And he walked onto a stage at Carnegie Mellon… smiling.

He didn’t deliver a sad farewell. He gave one of the most joyful, funny, hope-filled lectures ever recorded.

No script. No filters. No “personal brand.”

He talked about childhood dreams. Brick walls. Wonder. Resilience. Love.

He didn’t ask for attention. He earned it by being realer than anyone else in the room.

And that’s what made him immortal.

People don’t remember perfection. They remember truth.

Truth is rare. Truth cuts through noise. Truth hits like a lightning bolt to the soul.

Yet so many of us are out here trying to optimize our LinkedIn profiles while hiding the very thing that makes us unforgettable.

Our realness.

So I’ll ask you again. What do you actually risk by being authentically you?

You might lose a few people who only ever liked the filtered version.

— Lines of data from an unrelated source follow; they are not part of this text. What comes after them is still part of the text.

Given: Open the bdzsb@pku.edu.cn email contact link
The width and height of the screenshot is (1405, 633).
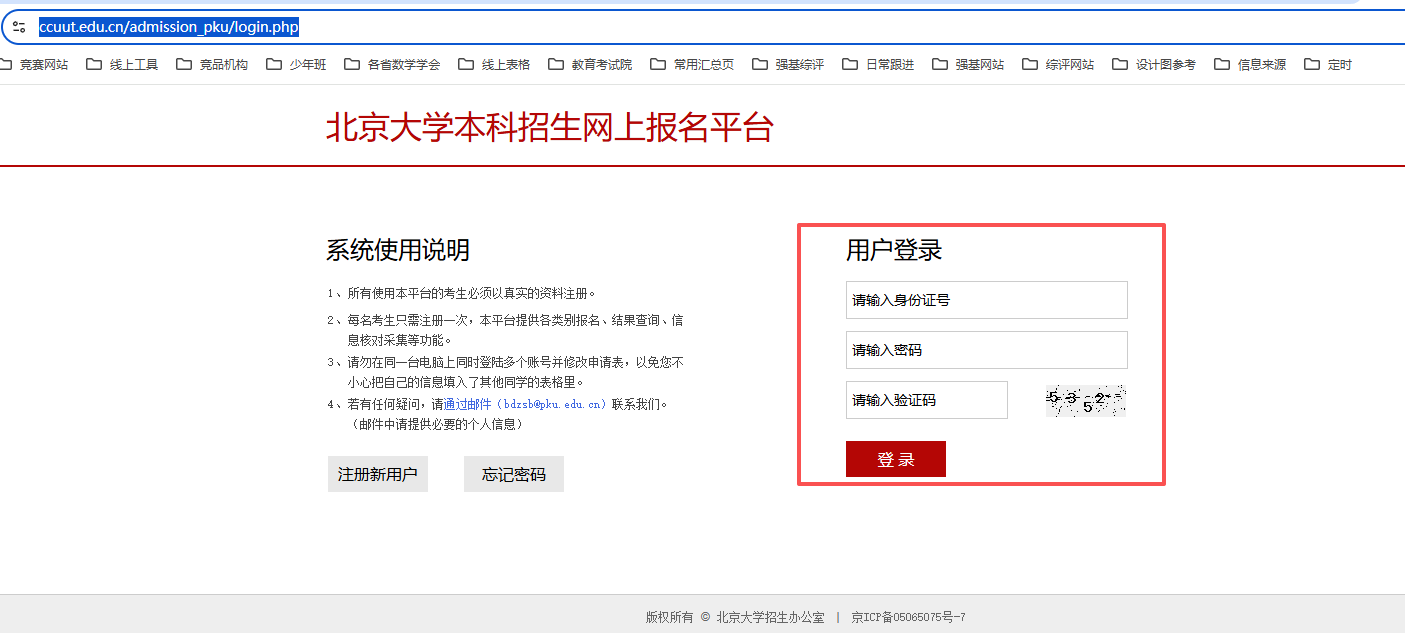Looking at the screenshot, I should [x=525, y=405].
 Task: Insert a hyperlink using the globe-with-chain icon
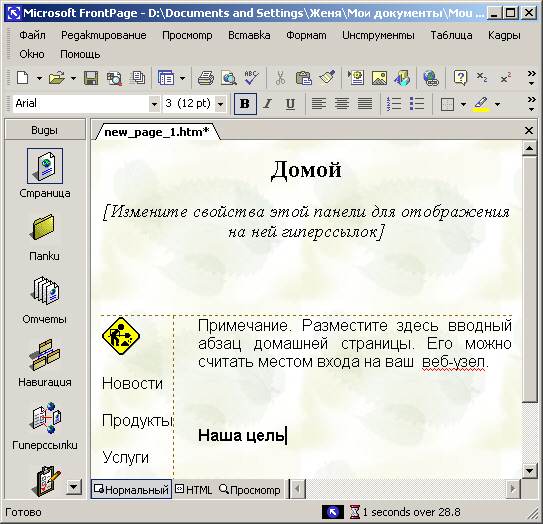pyautogui.click(x=430, y=78)
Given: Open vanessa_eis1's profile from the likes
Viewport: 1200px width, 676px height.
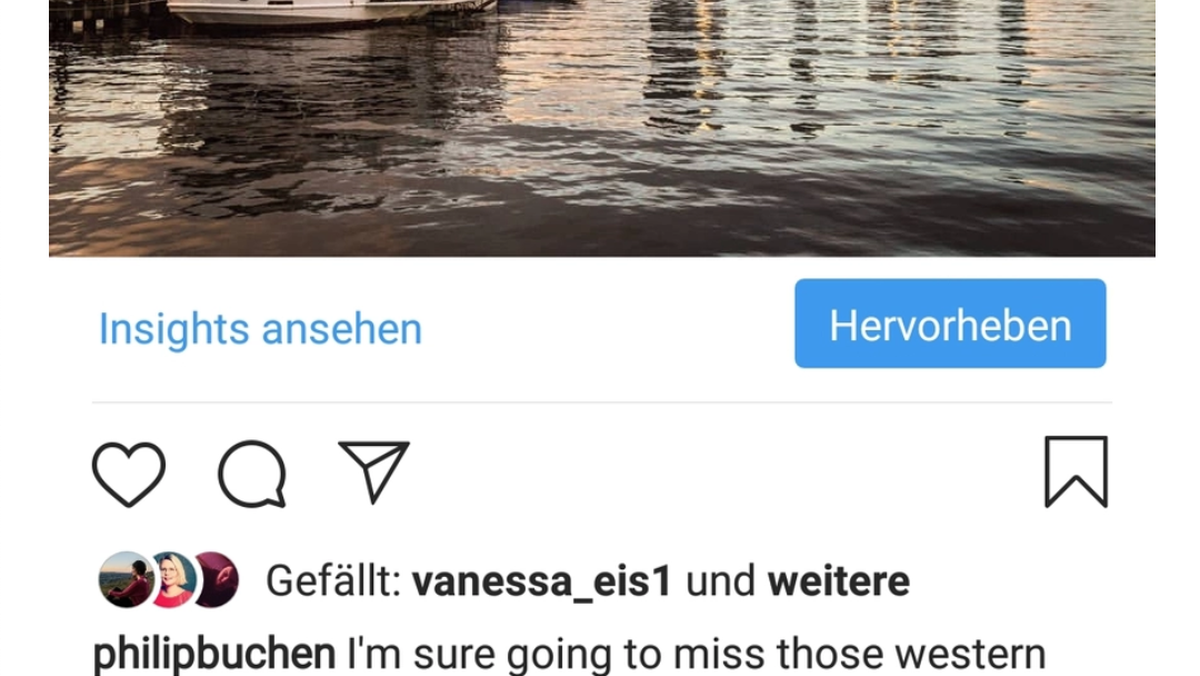Looking at the screenshot, I should 541,581.
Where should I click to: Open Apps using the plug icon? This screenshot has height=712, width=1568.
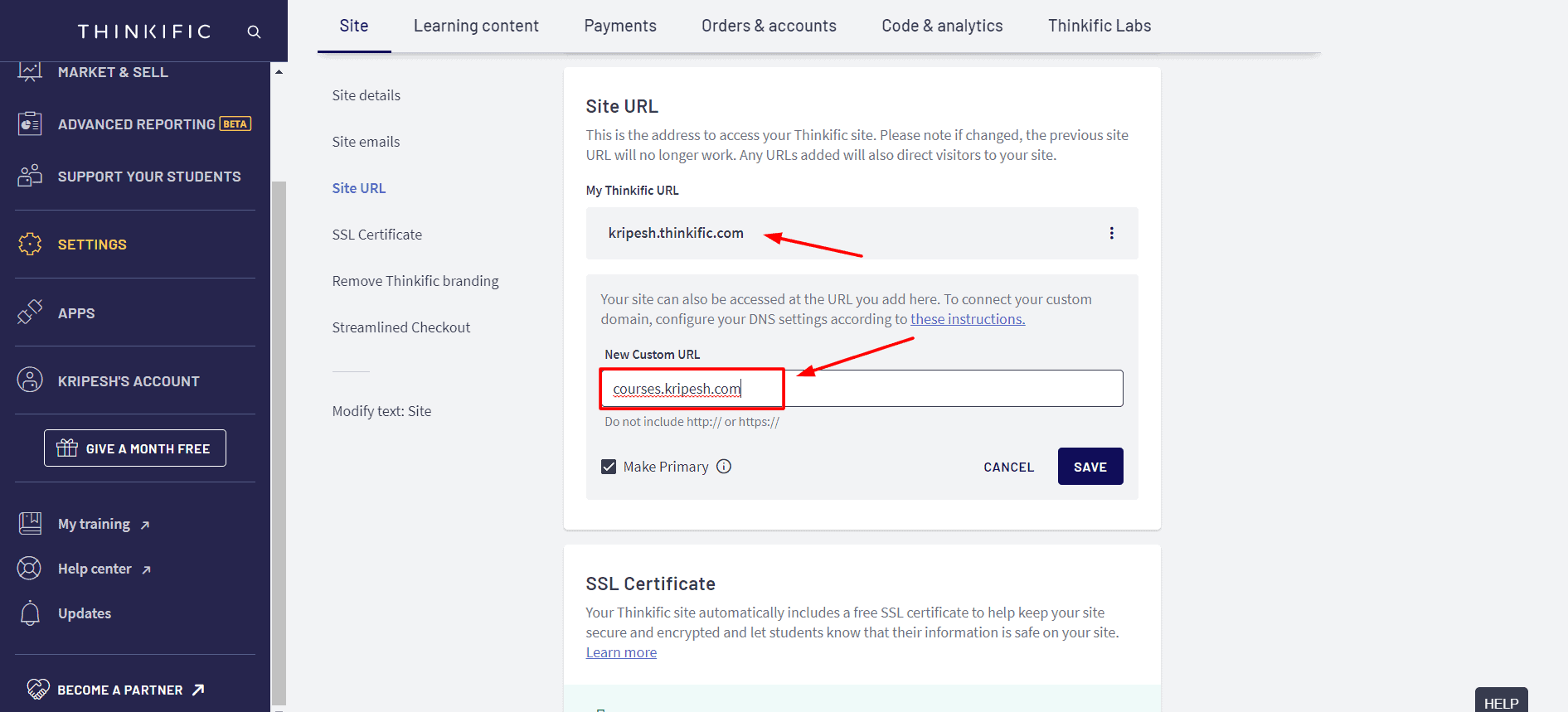click(x=30, y=312)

You might make someone uncomfortable. You might shake a few cages.

But what you gain?

You gain peace. You gain power. You gain the kind of voice that stops scrolls and starts movements.

Speak like it’s your last shot. Write like someone’s life depends on it. Because it just might.

Randy Pausch didn’t wait to be bold. He didn’t wait for a brand strategist to tell him what to say.

He just told the truth. And in doing so, he gave the rest of us permission to stop hiding.

This moment you’re in right now? It could be someone else’s spark.

So don’t whisper.

Roar.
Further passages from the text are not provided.